If a hacker can learn a sequence of squares and multiplies in a secret RSA exponent, he 
can extricate the composite primes of the public modulus. With this knowledge a usable 
counterfeit cryptocomputer can be fabricated, with the extricated secret keys. 

Obviously, if the chip designer has developed a procedure wherein the time and 
microcode sequence of squaring and multiplying are identical; a simple timing attack is 
typically impossible, and the adversary typically utilizes more esoteric detection 
techniques. As there are twice as many squaring operations as multiplications in a 
random sequence, this means that a combination of statistically established features, 
might recognize either the exponent sequence, or directly the value of the whole or part 
of the modulus. Learning such features, using statistical methods, entails extensive 
testing. A preliminary line of defense against such attacks may well be putting a lock on 
the number of cryptographic sequences which can be performed, before allowing 
acquiring an additional license, an unlock from the Certification Authority. 

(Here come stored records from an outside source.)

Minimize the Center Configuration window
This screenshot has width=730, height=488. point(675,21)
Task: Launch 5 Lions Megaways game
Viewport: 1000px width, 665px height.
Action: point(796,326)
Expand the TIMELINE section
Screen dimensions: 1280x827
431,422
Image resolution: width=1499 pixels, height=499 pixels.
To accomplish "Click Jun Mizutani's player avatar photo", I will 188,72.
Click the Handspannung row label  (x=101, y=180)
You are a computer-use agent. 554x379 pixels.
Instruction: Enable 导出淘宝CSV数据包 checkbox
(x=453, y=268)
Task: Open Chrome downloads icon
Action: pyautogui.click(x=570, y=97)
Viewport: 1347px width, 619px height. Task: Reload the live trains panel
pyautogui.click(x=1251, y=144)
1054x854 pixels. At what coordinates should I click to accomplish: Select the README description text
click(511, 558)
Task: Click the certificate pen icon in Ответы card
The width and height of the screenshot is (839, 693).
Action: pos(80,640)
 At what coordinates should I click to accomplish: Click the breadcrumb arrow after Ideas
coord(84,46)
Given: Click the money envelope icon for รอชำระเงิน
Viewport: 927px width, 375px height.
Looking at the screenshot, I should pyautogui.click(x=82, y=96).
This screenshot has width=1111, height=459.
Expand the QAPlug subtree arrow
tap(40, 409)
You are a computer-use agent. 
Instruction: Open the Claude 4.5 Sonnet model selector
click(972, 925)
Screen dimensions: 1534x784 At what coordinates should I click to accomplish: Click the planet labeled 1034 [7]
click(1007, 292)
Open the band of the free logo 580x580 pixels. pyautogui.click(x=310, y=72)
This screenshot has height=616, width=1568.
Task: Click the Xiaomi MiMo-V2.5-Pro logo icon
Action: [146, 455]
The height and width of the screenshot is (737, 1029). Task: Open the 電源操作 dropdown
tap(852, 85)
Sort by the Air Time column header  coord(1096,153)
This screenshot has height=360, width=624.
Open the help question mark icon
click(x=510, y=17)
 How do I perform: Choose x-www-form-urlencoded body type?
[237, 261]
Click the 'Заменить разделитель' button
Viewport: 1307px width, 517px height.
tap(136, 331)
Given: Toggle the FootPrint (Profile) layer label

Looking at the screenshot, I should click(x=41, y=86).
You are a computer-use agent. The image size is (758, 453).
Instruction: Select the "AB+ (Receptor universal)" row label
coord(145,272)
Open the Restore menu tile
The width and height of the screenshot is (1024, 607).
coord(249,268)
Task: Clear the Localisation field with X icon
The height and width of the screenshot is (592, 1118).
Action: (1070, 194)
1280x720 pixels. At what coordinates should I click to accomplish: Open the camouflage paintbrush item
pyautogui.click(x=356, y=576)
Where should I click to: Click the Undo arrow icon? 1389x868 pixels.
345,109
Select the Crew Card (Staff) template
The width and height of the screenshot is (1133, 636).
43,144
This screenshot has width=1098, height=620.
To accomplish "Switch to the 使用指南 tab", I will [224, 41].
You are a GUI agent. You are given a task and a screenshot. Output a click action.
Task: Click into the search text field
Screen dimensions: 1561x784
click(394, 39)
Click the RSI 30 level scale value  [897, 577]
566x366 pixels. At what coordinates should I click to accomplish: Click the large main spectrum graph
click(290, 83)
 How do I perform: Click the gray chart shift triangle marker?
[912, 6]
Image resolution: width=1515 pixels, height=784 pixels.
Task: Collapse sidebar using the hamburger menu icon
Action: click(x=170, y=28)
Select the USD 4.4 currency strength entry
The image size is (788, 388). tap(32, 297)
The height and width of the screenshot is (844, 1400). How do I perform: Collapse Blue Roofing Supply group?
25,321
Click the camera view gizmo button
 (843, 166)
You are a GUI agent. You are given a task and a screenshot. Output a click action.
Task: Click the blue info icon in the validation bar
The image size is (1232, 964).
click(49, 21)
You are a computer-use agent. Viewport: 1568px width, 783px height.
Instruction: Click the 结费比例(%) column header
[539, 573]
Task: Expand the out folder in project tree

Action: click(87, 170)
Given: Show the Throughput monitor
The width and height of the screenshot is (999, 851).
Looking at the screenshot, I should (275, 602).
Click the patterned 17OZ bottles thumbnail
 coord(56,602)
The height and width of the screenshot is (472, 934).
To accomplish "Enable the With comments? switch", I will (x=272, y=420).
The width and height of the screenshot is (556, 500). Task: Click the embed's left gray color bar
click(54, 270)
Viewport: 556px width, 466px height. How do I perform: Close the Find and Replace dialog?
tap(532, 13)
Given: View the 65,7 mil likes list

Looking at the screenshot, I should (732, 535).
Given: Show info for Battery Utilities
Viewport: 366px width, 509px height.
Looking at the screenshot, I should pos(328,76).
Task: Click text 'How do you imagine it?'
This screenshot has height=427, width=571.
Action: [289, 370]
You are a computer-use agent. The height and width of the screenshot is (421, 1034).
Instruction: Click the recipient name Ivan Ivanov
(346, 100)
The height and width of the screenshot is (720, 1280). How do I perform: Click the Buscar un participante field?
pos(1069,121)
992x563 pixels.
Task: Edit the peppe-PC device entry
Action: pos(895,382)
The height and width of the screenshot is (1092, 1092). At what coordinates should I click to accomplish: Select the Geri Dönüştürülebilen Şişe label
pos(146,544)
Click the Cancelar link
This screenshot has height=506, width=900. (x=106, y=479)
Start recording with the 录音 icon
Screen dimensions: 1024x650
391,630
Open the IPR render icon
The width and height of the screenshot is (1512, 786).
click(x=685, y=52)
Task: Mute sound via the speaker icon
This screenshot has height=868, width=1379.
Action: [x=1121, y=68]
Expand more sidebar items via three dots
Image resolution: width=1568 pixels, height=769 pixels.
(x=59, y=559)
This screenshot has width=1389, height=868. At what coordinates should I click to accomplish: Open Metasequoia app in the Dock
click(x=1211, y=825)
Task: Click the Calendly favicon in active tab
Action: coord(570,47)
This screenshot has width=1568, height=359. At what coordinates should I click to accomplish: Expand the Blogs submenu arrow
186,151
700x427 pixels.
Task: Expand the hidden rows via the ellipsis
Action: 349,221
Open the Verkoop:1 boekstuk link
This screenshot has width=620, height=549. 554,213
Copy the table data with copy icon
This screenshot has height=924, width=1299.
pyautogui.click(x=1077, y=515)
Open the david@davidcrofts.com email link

A preferred method for camouflaging and accelerating the squaring sequence in an 
exponentiation procedure is now described: 

In the MAP designs of US Patents 5,742,530, 5,513,133, and the PCT patent application 
PCT/tL98/00148, now published, prior to each Montgomery squaring procedure, the 
MAP ceased computing, as the first LS k bits of the squaring multiplicand is preferably 
loaded into BAISR preload register. As in previous patent implementations the first 
serial/parallel multipliers were only 32 bits, and there were few competing designs this 
delay was not considered inordinately wasteful. With a 128 bit CSA, on short operands, 
(as are to be found in elliptic curve computations), this loading delay can account for 
more than 10% of procedure time in an exponentiation.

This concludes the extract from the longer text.